■ Data to examine
=====
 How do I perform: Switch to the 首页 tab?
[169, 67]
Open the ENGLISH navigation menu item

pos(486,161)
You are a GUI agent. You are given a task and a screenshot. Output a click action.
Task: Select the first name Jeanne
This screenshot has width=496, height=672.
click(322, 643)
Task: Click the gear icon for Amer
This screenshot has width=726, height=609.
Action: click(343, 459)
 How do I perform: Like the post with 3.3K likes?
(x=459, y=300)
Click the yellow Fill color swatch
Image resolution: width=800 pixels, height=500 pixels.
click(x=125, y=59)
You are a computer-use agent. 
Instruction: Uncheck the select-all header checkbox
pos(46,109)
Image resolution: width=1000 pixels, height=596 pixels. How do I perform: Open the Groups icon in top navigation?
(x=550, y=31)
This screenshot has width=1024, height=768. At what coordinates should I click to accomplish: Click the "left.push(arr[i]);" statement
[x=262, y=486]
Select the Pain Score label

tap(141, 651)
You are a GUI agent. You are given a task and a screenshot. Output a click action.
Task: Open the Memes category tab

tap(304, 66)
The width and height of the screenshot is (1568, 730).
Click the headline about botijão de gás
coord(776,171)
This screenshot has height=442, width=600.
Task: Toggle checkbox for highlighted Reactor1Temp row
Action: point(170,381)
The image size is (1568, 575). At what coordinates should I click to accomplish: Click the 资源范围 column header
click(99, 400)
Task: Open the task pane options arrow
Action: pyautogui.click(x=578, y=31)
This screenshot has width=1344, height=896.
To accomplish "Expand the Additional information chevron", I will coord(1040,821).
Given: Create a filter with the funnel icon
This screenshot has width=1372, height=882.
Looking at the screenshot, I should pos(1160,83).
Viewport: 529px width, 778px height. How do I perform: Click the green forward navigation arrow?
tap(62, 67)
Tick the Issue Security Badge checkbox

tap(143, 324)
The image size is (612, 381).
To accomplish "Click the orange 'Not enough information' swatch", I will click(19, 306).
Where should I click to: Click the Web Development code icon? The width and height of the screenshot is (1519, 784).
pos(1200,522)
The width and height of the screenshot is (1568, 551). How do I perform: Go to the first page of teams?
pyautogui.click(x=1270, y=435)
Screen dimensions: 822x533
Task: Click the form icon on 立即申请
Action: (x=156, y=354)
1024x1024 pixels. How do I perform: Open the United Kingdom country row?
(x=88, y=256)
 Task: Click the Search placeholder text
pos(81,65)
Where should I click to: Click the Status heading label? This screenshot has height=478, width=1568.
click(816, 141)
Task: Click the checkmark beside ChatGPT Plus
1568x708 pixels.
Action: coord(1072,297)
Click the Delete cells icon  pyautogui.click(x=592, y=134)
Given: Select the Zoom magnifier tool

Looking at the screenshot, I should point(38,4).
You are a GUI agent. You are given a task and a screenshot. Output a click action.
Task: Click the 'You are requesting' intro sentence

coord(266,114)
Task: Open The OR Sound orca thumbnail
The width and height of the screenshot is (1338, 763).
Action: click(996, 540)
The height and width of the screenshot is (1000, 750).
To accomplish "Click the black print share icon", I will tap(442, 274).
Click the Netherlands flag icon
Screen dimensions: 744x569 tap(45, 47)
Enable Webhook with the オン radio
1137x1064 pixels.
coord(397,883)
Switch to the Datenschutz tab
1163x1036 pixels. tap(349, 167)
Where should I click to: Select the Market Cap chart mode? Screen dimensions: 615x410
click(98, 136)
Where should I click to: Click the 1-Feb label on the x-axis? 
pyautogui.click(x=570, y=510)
=====
■ Activity
Using the entries, return every line where the word "swatch" can be found.

■ Result of the task
Click the yellow Fill color swatch
To accomplish "Click the orange 'Not enough information' swatch", I will click(19, 306).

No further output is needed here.